_What to produce_: Please rename "Watermelon Rhapsody" to "Melon Rhapsody" and copy out all the records below with nothing else changed. Leave the pictures out.

(Entries on target coordinates)
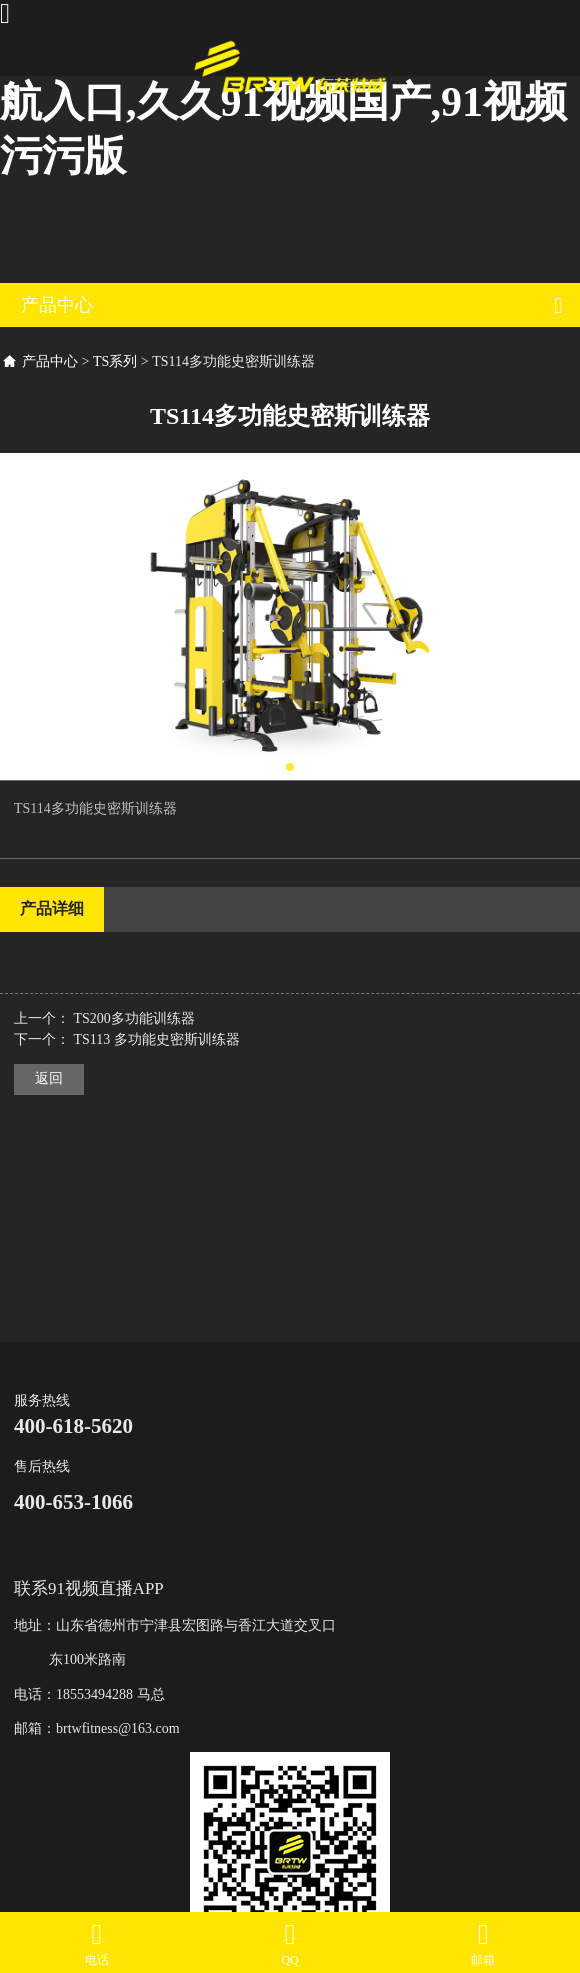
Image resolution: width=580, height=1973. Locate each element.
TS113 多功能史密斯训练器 (157, 1039)
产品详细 (52, 908)
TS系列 (115, 361)
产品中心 (50, 361)
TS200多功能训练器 (134, 1018)
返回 (49, 1078)
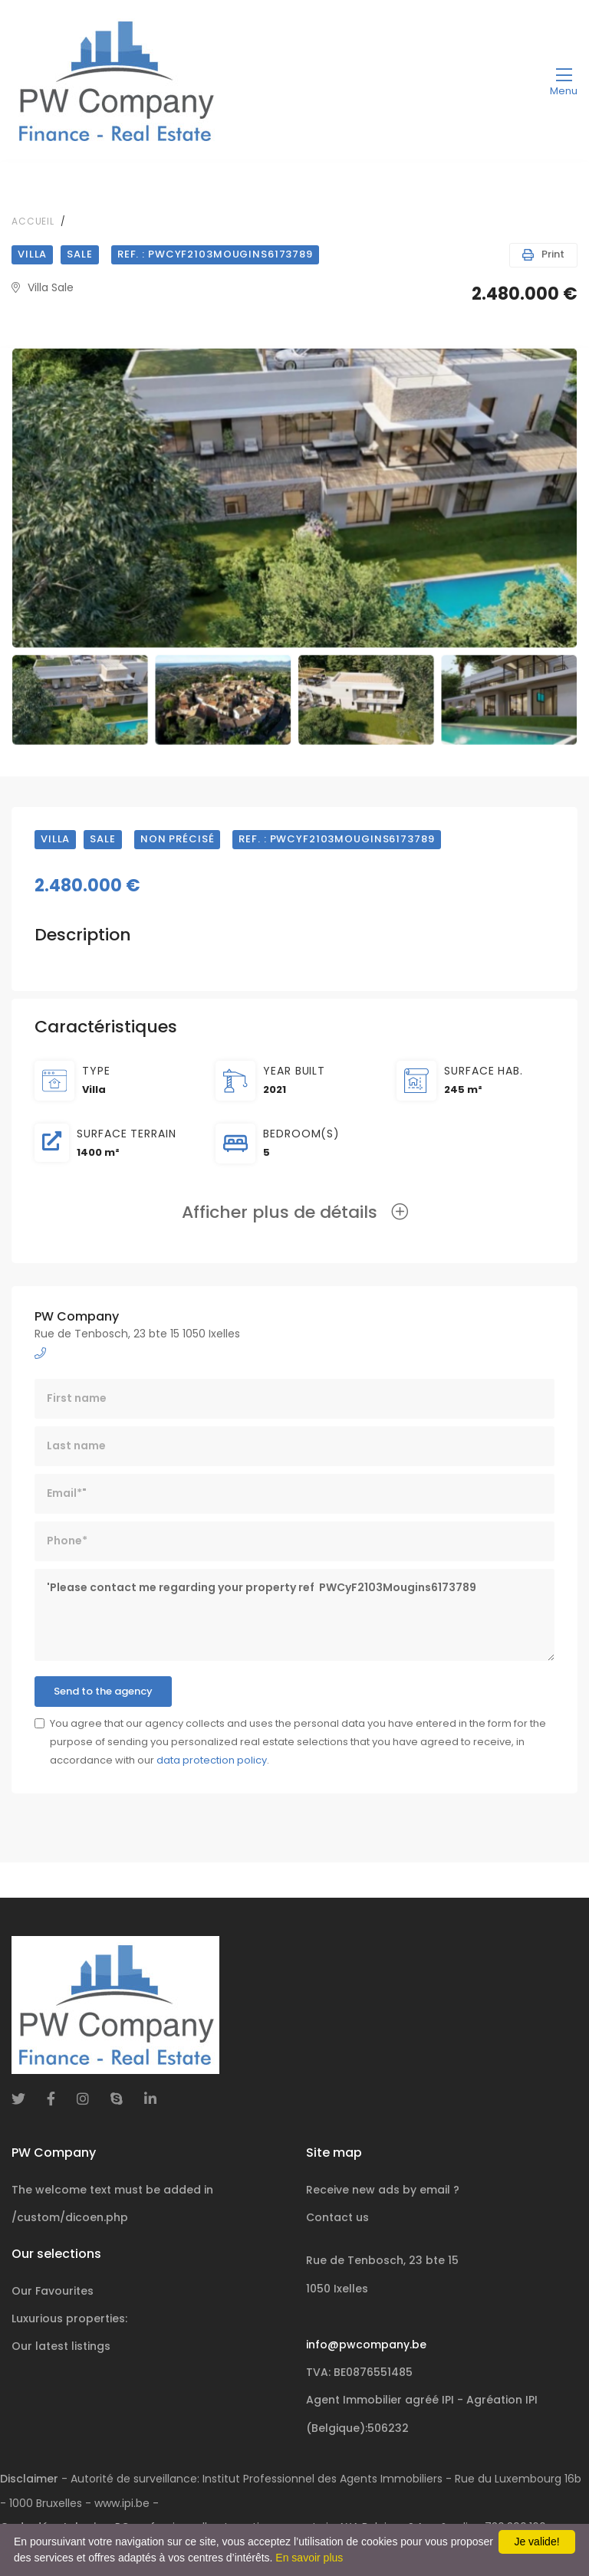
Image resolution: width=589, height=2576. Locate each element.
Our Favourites (53, 2291)
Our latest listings (61, 2346)
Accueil (33, 221)
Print (543, 254)
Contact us (337, 2217)
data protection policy (211, 1760)
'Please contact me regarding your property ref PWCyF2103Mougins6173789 (294, 1615)
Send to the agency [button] (103, 1691)
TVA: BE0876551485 (359, 2372)
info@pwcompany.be (366, 2344)
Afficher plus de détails (295, 1212)
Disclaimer (29, 2478)
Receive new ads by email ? (382, 2189)
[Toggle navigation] (563, 81)
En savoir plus (309, 2557)
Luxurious (69, 2318)
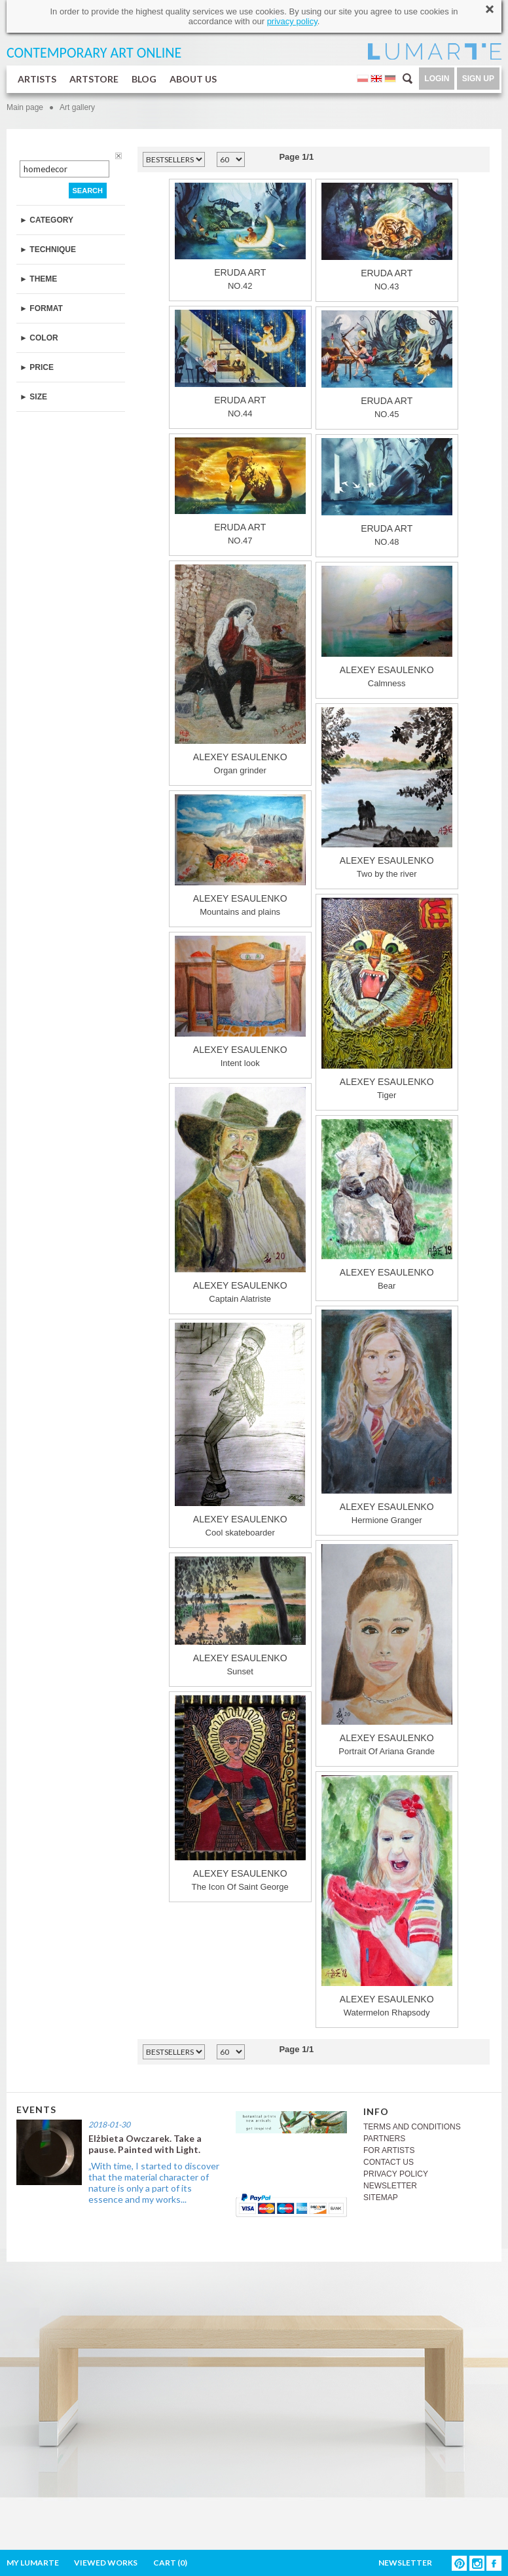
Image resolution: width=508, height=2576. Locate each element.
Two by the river (386, 793)
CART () (170, 2562)
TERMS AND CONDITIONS (412, 2126)
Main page (25, 107)
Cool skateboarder (240, 1430)
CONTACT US (388, 2162)
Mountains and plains (240, 855)
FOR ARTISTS (388, 2150)
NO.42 (240, 237)
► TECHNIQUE (48, 249)
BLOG (144, 78)
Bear (386, 1205)
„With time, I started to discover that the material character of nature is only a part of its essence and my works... (153, 2182)
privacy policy (292, 21)
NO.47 (240, 491)
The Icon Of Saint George (240, 1793)
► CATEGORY (46, 220)
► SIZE (33, 396)
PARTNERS (384, 2138)
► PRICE (37, 367)
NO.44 (240, 364)
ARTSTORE (93, 78)
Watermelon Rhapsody (386, 1896)
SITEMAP (380, 2197)
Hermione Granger (386, 1417)
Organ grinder (240, 669)
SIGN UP (478, 78)
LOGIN (436, 78)
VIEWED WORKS (105, 2562)
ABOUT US (193, 78)
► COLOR (39, 337)
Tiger (386, 999)
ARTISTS (37, 78)
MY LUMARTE (33, 2562)
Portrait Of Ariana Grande (386, 1650)
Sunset (240, 1616)
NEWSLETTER (390, 2185)
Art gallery (77, 107)
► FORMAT (41, 308)
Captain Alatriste (240, 1195)
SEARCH (88, 190)
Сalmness (386, 627)
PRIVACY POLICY (395, 2174)
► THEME (38, 279)
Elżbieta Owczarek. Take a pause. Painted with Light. (145, 2144)
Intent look (240, 1002)
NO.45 (386, 364)
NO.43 (386, 237)
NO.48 (386, 492)
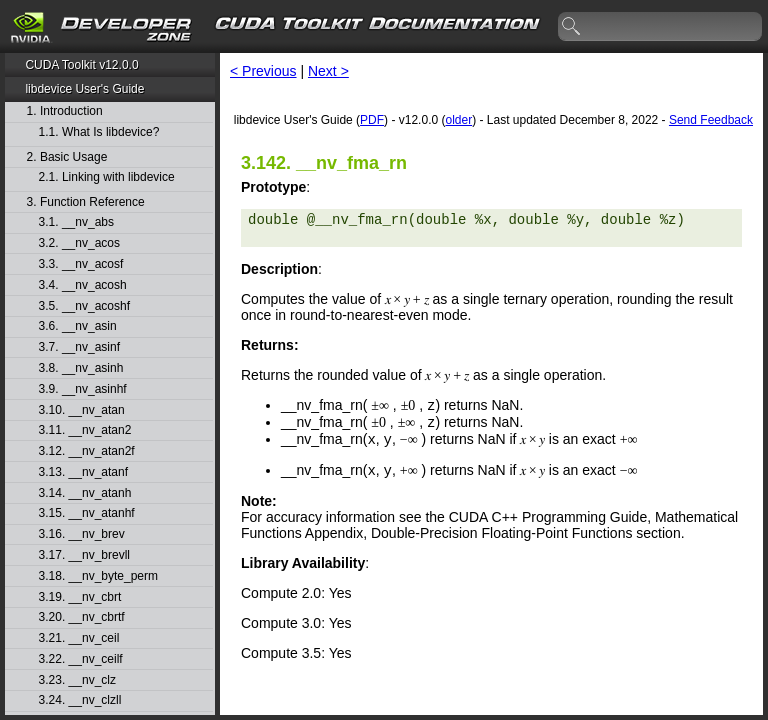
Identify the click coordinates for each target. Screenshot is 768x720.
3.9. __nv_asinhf (83, 389)
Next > (328, 71)
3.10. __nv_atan (82, 410)
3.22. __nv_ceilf (81, 659)
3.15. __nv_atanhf (87, 513)
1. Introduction (65, 111)
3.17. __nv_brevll (84, 555)
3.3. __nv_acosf (81, 264)
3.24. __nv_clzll (80, 700)
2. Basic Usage (67, 157)
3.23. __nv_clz (77, 680)
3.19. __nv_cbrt (80, 597)
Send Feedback (711, 120)
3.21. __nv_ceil (79, 638)
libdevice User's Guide (84, 89)
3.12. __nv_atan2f (87, 451)
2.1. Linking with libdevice (107, 177)
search (572, 27)
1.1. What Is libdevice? (99, 132)
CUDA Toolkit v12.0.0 (81, 65)
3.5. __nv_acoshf (84, 306)
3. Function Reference (86, 202)
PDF (372, 120)
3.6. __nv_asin (78, 326)
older (458, 120)
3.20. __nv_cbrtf (82, 617)
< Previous (263, 71)
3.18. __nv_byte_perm (98, 576)
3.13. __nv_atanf (83, 472)
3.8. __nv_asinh (81, 368)
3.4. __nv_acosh (83, 285)
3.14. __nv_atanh (85, 493)
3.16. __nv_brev (82, 534)
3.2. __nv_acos (79, 243)
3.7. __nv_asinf (79, 347)
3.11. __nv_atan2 (85, 430)
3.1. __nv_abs (76, 222)
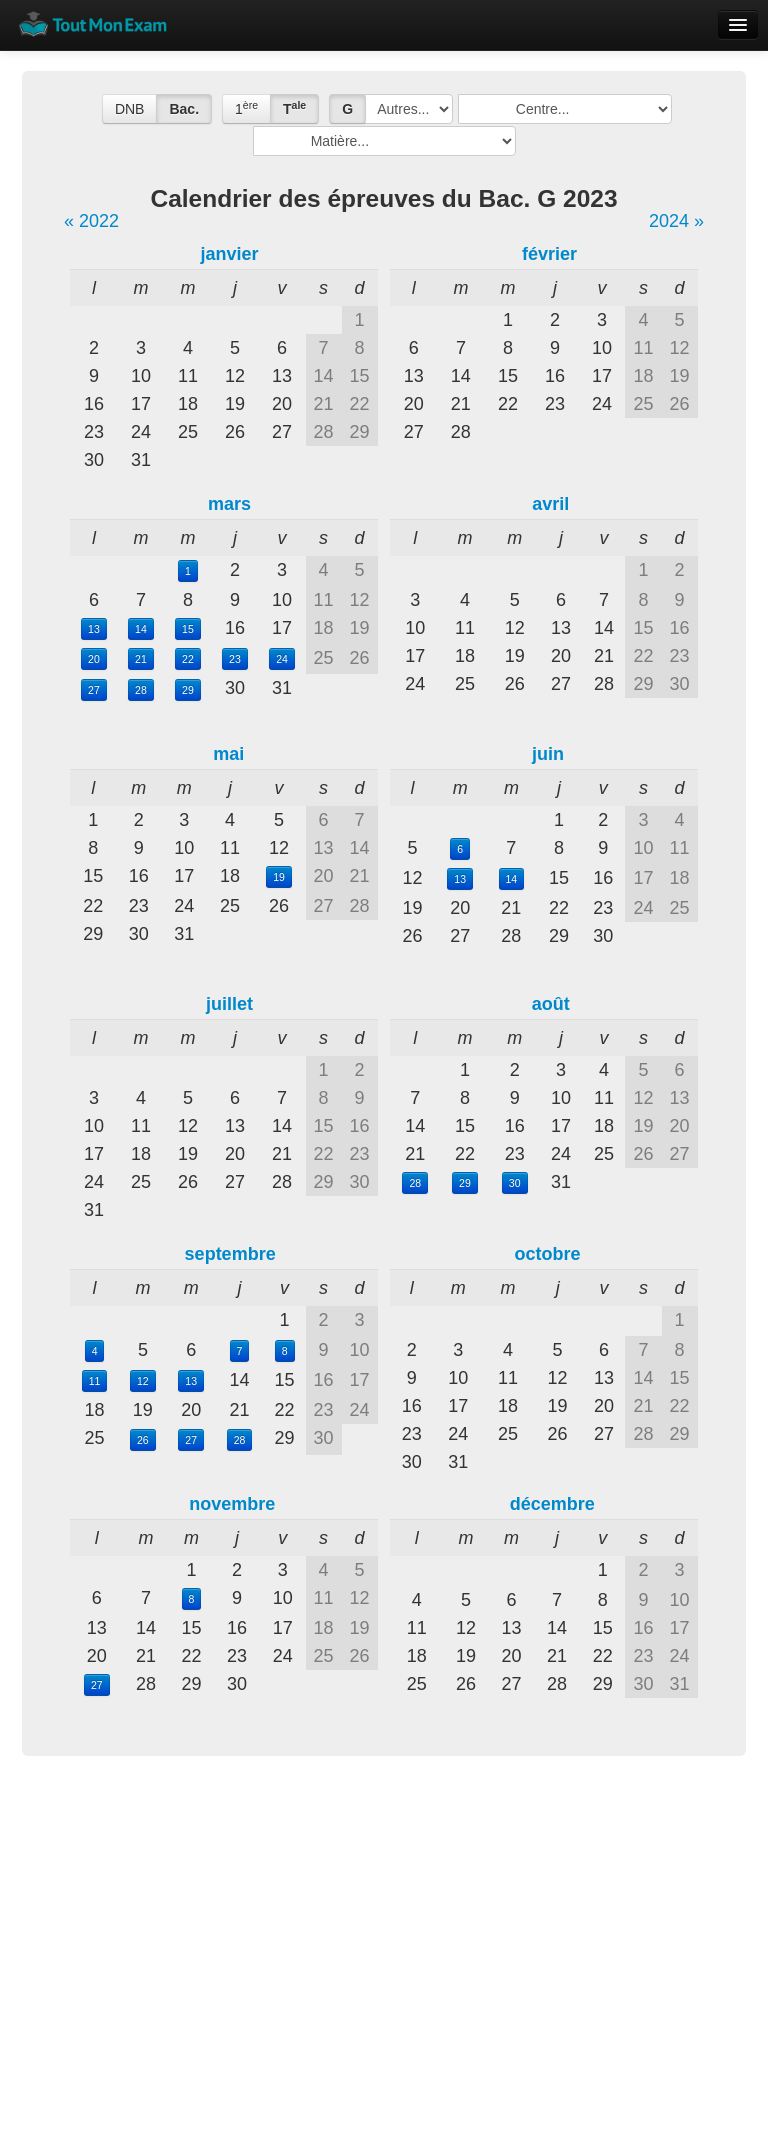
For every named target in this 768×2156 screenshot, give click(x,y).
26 (143, 1440)
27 (94, 690)
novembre (232, 1504)
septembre (230, 1254)
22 (188, 659)
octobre (547, 1254)
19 (279, 877)
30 (515, 1183)
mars (229, 504)
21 (141, 659)
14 (141, 629)
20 (94, 659)
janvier (229, 254)
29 (188, 690)
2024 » (676, 221)
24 (282, 659)
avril (550, 504)
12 (143, 1381)
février (549, 254)
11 (95, 1381)
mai (228, 754)
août (551, 1004)
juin (548, 754)
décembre (552, 1504)
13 (94, 629)
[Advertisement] (384, 1926)
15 (188, 629)
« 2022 (91, 221)
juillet (229, 1004)
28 (141, 690)
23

_Task solution_:
Image resolution: width=580, height=1973. Locate each element.
TS113 多功能史密斯训练器 (157, 1039)
产品详细 (52, 908)
TS系列 (115, 361)
产品中心 (50, 361)
TS200多功能训练器 (134, 1018)
返回 (49, 1078)
Image resolution: width=589, height=2576. Locate each element.
Our Favourites (53, 2291)
Our latest listings (61, 2346)
Accueil (33, 221)
Print (543, 254)
Contact us (337, 2217)
data protection policy (211, 1760)
'Please contact me regarding your property ref PWCyF2103Mougins6173789 (294, 1615)
Send to the agency [button] (103, 1691)
TVA: BE0876551485 (359, 2372)
info@pwcompany.be (366, 2344)
Afficher plus de détails (295, 1212)
Disclaimer (29, 2478)
Receive new ads by email ? (382, 2189)
[Toggle navigation] (563, 81)
En savoir plus (309, 2557)
Luxurious (69, 2318)
Image resolution: width=508, height=2576. Locate each element.
Two by the river (386, 793)
CART () (170, 2562)
TERMS AND CONDITIONS (412, 2126)
Main page (25, 107)
Cool skateboarder (240, 1430)
CONTACT US (388, 2162)
Mountains and plains (240, 855)
FOR ARTISTS (388, 2150)
NO.42 (240, 237)
► TECHNIQUE (48, 249)
BLOG (144, 78)
Bear (386, 1205)
„With time, I started to discover that the material character of nature is only a part of its essence and my works... (153, 2182)
privacy policy (292, 21)
NO.47 (240, 491)
The Icon Of Saint George (240, 1793)
► CATEGORY (46, 220)
► SIZE (33, 396)
PARTNERS (384, 2138)
► PRICE (37, 367)
NO.44 (240, 364)
ARTSTORE (93, 78)
Melon Rhapsody (386, 1896)
SITEMAP (380, 2197)
Hermione Granger (386, 1417)
Organ grinder (240, 669)
SIGN UP (478, 78)
LOGIN (436, 78)
VIEWED WORKS (105, 2562)
ABOUT US (193, 78)
► COLOR (39, 337)
Tiger (386, 999)
ARTISTS (37, 78)
MY LUMARTE (33, 2562)
Portrait Of Ariana Grande (386, 1650)
Sunset (240, 1616)
NEWSLETTER (390, 2185)
Art gallery (77, 107)
► FORMAT (41, 308)
Captain Alatriste (240, 1195)
SEARCH (88, 190)
Сalmness (386, 627)
PRIVACY POLICY (395, 2174)
► THEME (38, 279)
Elżbieta Owczarek. Take a pause. Painted with Light. (145, 2144)
Intent look (240, 1002)
NO.45 (386, 364)
NO.43 (386, 237)
NO.48 (386, 492)
Identify the click coordinates for each target. Screenshot is 768x720.
3.9. __nv_asinhf (83, 389)
Next > (328, 71)
3.10. __nv_atan (82, 410)
3.22. __nv_ceilf (81, 659)
3.15. __nv_atanhf (87, 513)
1. Introduction (65, 111)
3.17. __nv_brevll (84, 555)
3.3. __nv_acosf (81, 264)
3.24. __nv_clzll (80, 700)
2. Basic Usage (67, 157)
3.23. __nv_clz (77, 680)
3.19. __nv_cbrt (80, 597)
Send Feedback (711, 120)
3.21. __nv_ceil (79, 638)
libdevice User's Guide (84, 89)
3.12. __nv_atan2f (87, 451)
2.1. Linking with libdevice (107, 177)
search (572, 27)
1.1. What Is libdevice? (99, 132)
CUDA Toolkit v12.0.0 (81, 65)
3.5. __nv_acoshf (84, 306)
3. Function Reference (86, 202)
PDF (372, 120)
3.6. __nv_asin (78, 326)
older (458, 120)
3.20. __nv_cbrtf (82, 617)
< Previous (263, 71)
3.18. __nv_byte_perm (98, 576)
3.13. __nv_atanf (83, 472)
3.8. __nv_asinh (81, 368)
3.4. __nv_acosh (83, 285)
3.14. __nv_atanh (85, 493)
3.16. __nv_brev (82, 534)
3.2. __nv_acos (79, 243)
3.7. __nv_asinf (79, 347)
3.11. __nv_atan2 (85, 430)
3.1. __nv_abs (76, 222)
For every named target in this 768×2156 screenshot, give click(x,y).
26 (143, 1440)
27 (94, 690)
novembre (232, 1504)
septembre (230, 1254)
22 (188, 659)
octobre (547, 1254)
19 (279, 877)
30 (515, 1183)
mars (229, 504)
21 (141, 659)
14 (141, 629)
20 (94, 659)
janvier (229, 254)
29 (188, 690)
2024 » (676, 221)
24 (282, 659)
avril (550, 504)
12 (143, 1381)
février (549, 254)
11 (95, 1381)
mai (228, 754)
août (551, 1004)
juin (548, 754)
décembre (552, 1504)
13 (94, 629)
[Advertisement] (384, 1926)
15 (188, 629)
« 2022 (91, 221)
juillet (229, 1004)
28 (141, 690)
23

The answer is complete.